As one of the most popular wildflowers grown, the Black-Eyed Susan is recognized by most people, gardeners and non-gardeners alike. Known for their daisy-like appearance, they boast bright yellow, oval-shaped petals surrounding deep, dark centers. A member of the sunflower family, they tend to blanket open fields, adding bursts of color to the summer landscape.
What is it about Black-Eyed Susans that make them so popular? Are they easy to grow and tolerant of a range of conditions? Or are they picky and need lots of tender loving care?
If you have wondered if the beauties you see scattered throughout the wild could successfully be grown in your yard, you’re in luck. The gorgeous bursts of sunshine are highly adaptable and grow as well in gardens as they do along the highway.
Native to eastern and central North America, the Black-eyed Susan (Rudbeckia spp.) is in the Asteraceae family, along with daisies, sunflowers, coneflowers, and asters. Surprisingly, there are more than forty different types. Some species are annuals, while others are biennial or perennial plants. All of the types prolifically reseed themselves every year if left to go to seed.
Most people envision the flowers with the bold, dark brownish-purple centers and bright yellow petals, but the varieties come in varying shades of yellow, orange, and red. The plants can grow to be over 3 feet tall and typically have leaves 6-inches long. Flowers range from 2 to 3 inches, up to 9-inches in diameter, depending upon the species.
You can find Black-eyed Susans growing in the wild in USDA zones 3 through 9. Plants are tolerant of heat and drought and are often found growing in soils that are rocky or infertile.

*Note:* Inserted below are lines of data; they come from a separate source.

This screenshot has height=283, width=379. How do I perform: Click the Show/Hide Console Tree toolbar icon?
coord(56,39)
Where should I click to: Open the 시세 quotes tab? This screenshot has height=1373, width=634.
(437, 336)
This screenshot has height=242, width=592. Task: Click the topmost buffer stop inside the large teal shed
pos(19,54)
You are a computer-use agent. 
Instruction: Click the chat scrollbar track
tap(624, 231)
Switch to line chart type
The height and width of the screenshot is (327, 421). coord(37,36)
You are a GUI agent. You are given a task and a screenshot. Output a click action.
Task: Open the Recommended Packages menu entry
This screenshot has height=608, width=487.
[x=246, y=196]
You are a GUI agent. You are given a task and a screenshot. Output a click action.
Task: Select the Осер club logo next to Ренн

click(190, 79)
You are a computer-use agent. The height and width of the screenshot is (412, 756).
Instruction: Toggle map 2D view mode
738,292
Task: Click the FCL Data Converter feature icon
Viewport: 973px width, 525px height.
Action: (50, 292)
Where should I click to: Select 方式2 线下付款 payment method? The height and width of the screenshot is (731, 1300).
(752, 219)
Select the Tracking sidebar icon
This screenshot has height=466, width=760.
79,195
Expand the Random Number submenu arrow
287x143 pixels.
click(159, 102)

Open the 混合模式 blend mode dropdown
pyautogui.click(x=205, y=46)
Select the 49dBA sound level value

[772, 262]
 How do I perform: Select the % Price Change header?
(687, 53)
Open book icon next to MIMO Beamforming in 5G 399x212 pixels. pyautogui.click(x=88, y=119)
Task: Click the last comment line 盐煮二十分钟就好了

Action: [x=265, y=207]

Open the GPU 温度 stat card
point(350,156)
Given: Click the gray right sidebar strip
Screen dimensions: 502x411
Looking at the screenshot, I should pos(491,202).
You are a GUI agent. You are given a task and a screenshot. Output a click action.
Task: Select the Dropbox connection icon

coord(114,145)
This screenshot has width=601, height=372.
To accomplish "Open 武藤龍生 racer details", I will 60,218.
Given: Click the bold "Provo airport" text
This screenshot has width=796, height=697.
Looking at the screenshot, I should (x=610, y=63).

Seedlings are sensitive to cold temperatures, so it’s essential to hold off planting until the soil temperatures are over 70 degrees Fahrenheit. This is typically March, April, or May. If you want to get a jump start on growing plants, start seeds indoors about 6 weeks before your local frost-free date and transplant outside when temperatures allow.
Another great thing about Black-Eyed Susans is the soil bed doesn’t need much prep work before planting. If it’s heavy clay and doesn’t drain well, add in some organic matter. Sow seeds 12 to 18-inches apart, loosely covering them or barely pressing them into the soil. The seeds should be no more than ¼” deep.
Homeowners love Black-eyed Susan plants for many reasons, one of them being they are very easy-going, low-maintenance plants. You can find them growing wild out in fallow fields, along the sides of the interstate, and throughout meadows. The plants are tolerant of poor conditions and handle lots of sun, heat, and drought.
Plants will handle as much light as they can receive and prefer full sun locations. Give them a home in your flowerbed or garden where they get a minimum of 6 to 8 hours of sun every day. Because of their heat tolerance, they will thrive in areas that may be too harsh for other plants.
Inherently tolerant of heat and drought, Black-Eyed Susans make great plants in arid locations or quick-draining soils because of their low moisture needs. Make sure to water new seedlings often until they develop their roots. Once the root system is established, water thoroughly when the top couple of inches of the soil dry out.
Black-Eyed Susan plants are not particular about soil quality or fertility, which is why they grow so well along roadsides and ditch banks. With a tolerance for poor conditions, there isn’t a need to fertilize flowers. To give them a boost, you can apply a low dose of slow-release fertilizer at the beginning of the season.
Keeping weeds under control when plants are small is crucial. Pull any weeds that germinate around the base of the plants by hand, avoiding chemical herbicides to prevent accidental damage. When the Black-Eyed Susans grow into larger clumps, they will naturally shade out weeds, negating the need to remove pesky competitors manually.
Black-Eyed Susan plants are perfectly content to be left alone to their own devices once seeds germinate and start to grow. They happily do their thing even if they are neglected or overlooked. While they will grow with little or no attention from you, they will flourish if you follow some of these tips.
- Divide perennial clumps every 3 to 4 years to prevent overcrowding.
- Deadhead spent flowers to prolong blooming.
- You can cut back plants after flowering to promote a second round of blooms.
- Grow plants in containers if you wish to keep them from spreading throughout the garden.
- Plant near lavender, sage, or rosemary. These plants will act as natural repellents and keep deer and rabbits from grazing on the flower heads.
- Cut stalks back to about 4” high in the fall to keep flower beds tidy through the winter.
- Plant with echinacea for a gorgeous wildflower mix of purple and yellow.